Whence this sudden strength of character?”

  He slowly bent and retrieved his book. He made her wait as he thumbed through the pages to find his place again, then replied, “Got a calling.”

  “By what reasoning do you call what you got a ‘calling’?”

  “ ‘Behold, thou hast driven me out this day from the face of the earth,’ ” he recited, without need to consult the text, “ ‘and from thy face shall I be hid; and I shall be a fugitive and vagabond in the earth; and it shall come to pass that every one that findeth me shall slay me. And the Lord said unto him, “Therefore whosoever slayeth Cain, vengeance shall be taken on him sevenfold. And the Lord set a mark upon Cain, lest any finding him should kill him.” ’ ”

  Almira went inside.

  One autumn Saturday a customer arrived not even John Senior could drive away. She came from the southeast, straight across the prairie, mounted legs apart like a man. Her head was covered with a straw sun hat tied with a green silk ribbon, which shadowed her face until she was ready to dismount.
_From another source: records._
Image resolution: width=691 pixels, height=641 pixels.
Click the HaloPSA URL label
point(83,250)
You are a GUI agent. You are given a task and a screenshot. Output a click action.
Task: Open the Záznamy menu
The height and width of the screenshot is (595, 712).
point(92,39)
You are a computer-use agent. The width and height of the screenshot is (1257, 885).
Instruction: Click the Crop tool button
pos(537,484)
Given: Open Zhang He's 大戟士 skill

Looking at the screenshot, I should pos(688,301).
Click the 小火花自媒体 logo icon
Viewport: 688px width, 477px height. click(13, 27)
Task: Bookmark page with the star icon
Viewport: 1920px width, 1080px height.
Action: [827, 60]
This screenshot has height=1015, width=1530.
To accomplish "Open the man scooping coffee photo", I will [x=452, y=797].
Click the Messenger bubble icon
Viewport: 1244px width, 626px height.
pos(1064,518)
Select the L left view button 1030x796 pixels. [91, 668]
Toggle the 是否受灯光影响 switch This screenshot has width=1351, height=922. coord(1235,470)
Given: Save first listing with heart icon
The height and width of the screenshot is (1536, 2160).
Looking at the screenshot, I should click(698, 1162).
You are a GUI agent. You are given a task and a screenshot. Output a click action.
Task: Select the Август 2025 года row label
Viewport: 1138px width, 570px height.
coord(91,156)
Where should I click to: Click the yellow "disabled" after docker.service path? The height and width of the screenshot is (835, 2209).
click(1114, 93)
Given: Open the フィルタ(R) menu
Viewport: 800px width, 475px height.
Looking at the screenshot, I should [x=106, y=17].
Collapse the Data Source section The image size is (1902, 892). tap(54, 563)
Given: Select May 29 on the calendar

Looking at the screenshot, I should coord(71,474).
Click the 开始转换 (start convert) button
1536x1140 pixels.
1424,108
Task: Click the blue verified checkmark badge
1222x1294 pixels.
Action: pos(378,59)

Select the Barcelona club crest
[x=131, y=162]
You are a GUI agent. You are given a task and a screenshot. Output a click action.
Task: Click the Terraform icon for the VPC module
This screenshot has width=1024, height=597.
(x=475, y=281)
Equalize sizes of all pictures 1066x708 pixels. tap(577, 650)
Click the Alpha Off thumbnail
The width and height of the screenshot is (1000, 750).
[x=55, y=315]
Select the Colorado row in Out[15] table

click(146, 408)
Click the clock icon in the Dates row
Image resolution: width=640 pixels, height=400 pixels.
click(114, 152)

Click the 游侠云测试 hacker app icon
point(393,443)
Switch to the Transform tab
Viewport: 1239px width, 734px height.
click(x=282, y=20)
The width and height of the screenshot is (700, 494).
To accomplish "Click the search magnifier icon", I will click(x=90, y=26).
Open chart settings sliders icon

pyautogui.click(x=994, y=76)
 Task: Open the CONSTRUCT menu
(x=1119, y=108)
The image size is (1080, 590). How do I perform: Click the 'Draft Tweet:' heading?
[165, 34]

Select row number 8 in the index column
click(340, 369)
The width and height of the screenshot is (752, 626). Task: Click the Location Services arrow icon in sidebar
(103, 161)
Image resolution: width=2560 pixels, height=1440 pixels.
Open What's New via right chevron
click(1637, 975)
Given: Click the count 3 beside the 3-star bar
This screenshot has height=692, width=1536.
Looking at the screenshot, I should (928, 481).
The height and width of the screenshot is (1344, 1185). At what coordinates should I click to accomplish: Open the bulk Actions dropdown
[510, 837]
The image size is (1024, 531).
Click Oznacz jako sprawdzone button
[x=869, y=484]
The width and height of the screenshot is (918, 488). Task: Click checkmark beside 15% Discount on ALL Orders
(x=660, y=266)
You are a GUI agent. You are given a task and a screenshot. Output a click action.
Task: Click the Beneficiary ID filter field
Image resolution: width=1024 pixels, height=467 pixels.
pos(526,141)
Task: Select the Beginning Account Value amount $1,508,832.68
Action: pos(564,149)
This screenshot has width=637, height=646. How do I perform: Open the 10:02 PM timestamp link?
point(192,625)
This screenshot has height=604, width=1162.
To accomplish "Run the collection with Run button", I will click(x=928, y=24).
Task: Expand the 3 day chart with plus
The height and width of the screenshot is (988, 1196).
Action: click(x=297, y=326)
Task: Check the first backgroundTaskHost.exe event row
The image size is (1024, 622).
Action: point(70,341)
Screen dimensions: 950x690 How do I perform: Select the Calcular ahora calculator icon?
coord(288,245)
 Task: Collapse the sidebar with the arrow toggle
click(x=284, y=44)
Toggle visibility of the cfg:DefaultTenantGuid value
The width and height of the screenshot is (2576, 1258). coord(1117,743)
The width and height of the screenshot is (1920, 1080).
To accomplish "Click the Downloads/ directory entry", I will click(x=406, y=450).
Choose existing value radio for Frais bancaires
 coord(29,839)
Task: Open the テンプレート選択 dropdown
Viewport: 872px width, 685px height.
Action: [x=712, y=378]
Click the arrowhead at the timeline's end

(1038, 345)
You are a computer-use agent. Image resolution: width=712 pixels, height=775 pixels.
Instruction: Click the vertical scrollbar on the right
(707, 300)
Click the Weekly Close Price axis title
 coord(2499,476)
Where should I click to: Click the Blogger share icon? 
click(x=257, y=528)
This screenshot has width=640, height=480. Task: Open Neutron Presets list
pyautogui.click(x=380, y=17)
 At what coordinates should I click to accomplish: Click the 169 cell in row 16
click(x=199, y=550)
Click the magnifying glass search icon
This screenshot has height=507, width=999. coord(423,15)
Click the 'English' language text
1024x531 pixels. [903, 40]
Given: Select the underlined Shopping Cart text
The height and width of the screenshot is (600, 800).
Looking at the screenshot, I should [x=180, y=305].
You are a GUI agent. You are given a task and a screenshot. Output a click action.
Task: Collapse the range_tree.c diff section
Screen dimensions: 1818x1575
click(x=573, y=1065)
Junior, who stood at the window describing her approach to the seated Kate, gave a snort of recognition.

  “Who is it?”

  “Seems it’s Mary Ann Dick.”

  The name sent a freezing stab through Kate’s belly. As she waited for the knock on the door, her thoughts flew to those gatherings on the lawn outside the church, to all those choir practices when she intermittently sought and hid from Leroy Dick. He had never showed a glimmer of reaction. And indeed, Kate would have been disappointed if he had responded like all the others. Those other slavering fools, leering and fishing with their eyes—­she despised their desperation, their implicit invitation for her to take advantage of their desire. Indeed, ignoring them was her gift of mercy, as she would not raise their hopes and empty their purses. And in return for this, how they resented her. They would turn to their friends to call her a “peart whore,” an “uppish bitch” giving them “the high hat.” They said it fully in her hearing so that she would know the real nature of their attention.